“Visible Men and Women: A Video Exploration of (Some) African American Students at St. Thomas,” the next session in the Diverse Voices series, will be held from 3 to 5 p.m. Tuesday, Feb. 27, in the third-floor lounge, Murray-Herrick Campus Center.

Faculty and staff should have received a cherry-colored flier in their mailboxes. Registration deadline is Thursday, Feb. 22. For more information, call (651) 962-6020.

In his panoramic novel of fragmented identity in a divided world, Invisible Man, Ralph Ellison’s protagonist struggles to define himself in a world that can only see him as representative of his race, as a black man in a white world.  Without a distinct identity, he becomes, both for others and himself, invisible.

This Diverse Voices discussion will focus on a 30-minute video portrait of some African American students at UST who speak out as the next generation of leaders both within and beyond the university.  Sociologist Steven Lybrand from St. Thomas and videographer Michael Sutz explore the experiences of these students who have refused to remain invisible. Students and their parents talk about their decision to come to a university that remains overwhelmingly white and suburban even while proclaiming itself to be an “urban” institution. 
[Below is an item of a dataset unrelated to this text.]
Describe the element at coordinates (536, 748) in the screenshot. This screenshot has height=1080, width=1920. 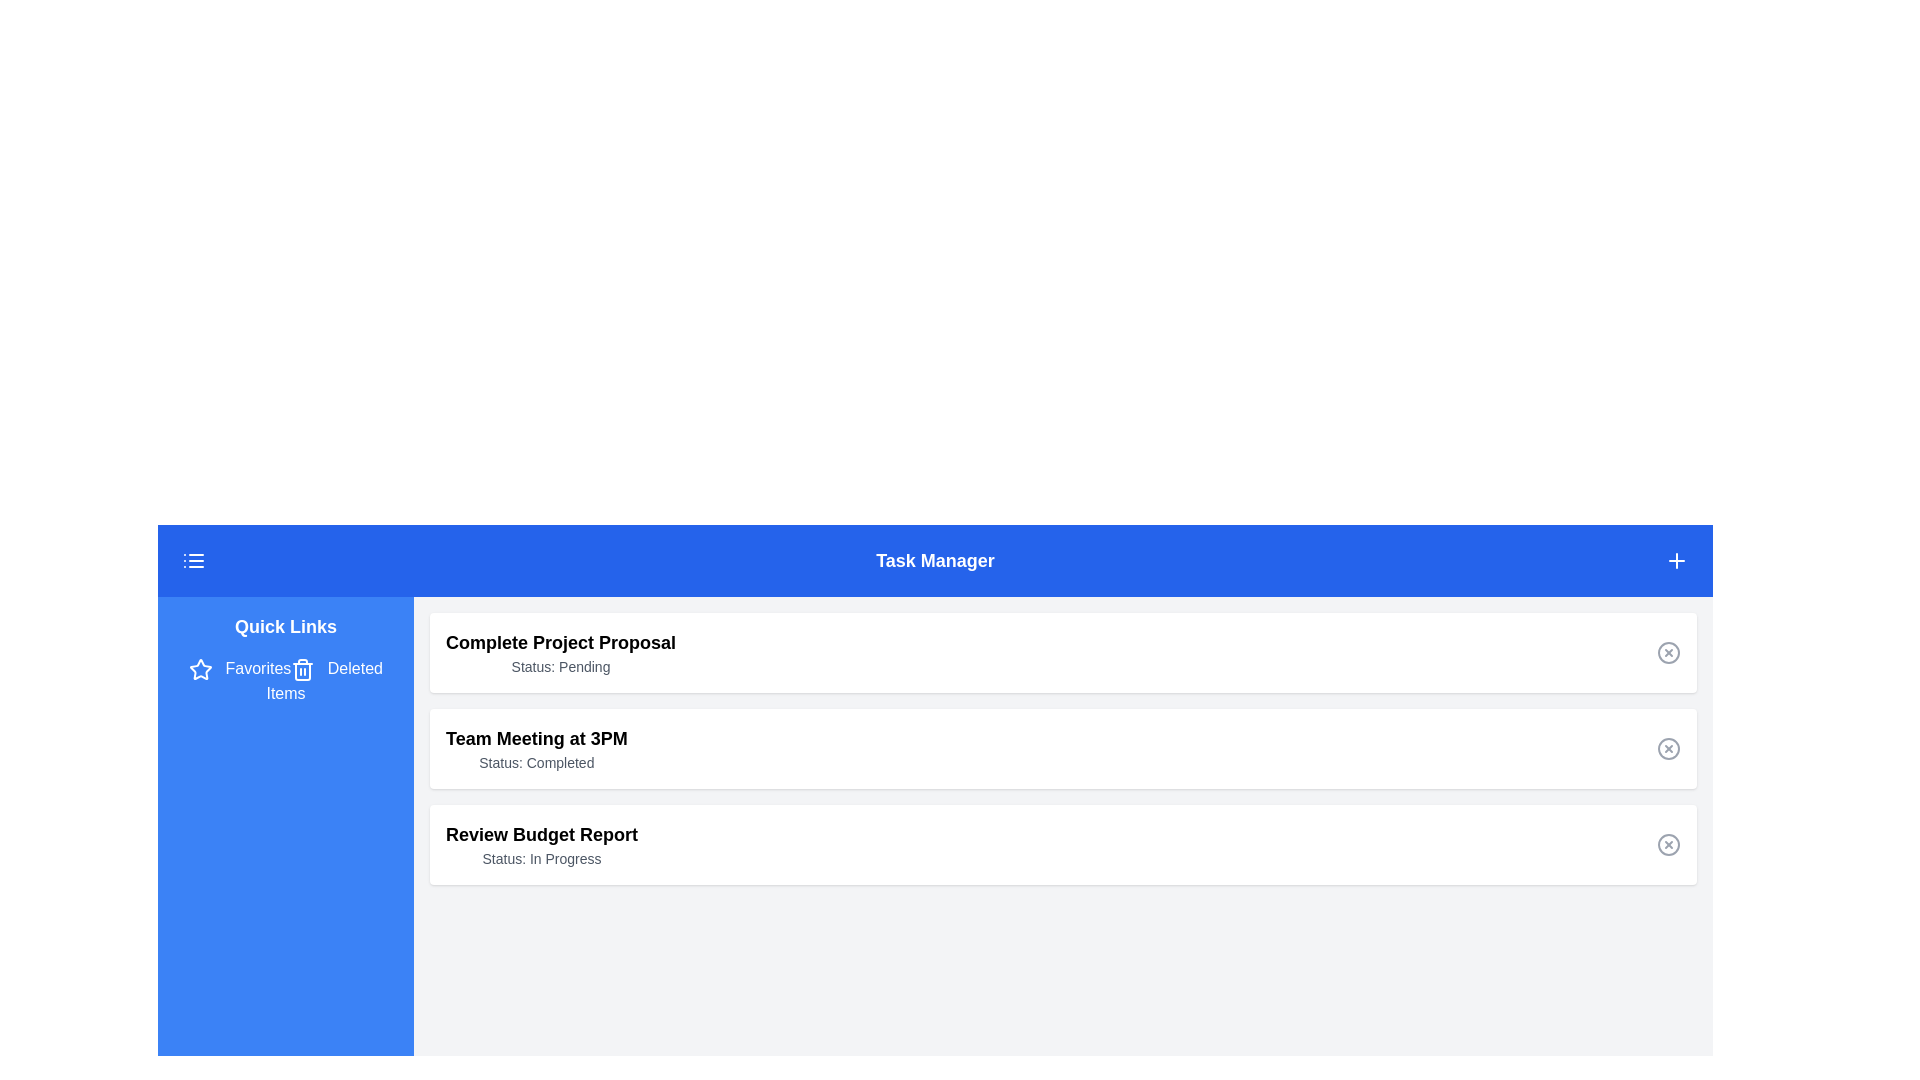
I see `the informational text block displaying 'Team Meeting at 3PM' and 'Status: Completed' in the task manager interface` at that location.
They also talk about the existential and social challenges — positive and negative — they face every day as distinct individuals in situations that cast them as the representative “other.”  They also share their reflections on some of the problems facing the larger society as it moves toward a culture that is less monocultural and more inclusive.  Finally, they discuss whether they would make the same decision to come to UST given what their experiences have been here.

Raj Sethuraju, Multicultural Student Services, and Lybrand will lead a discussion about the film.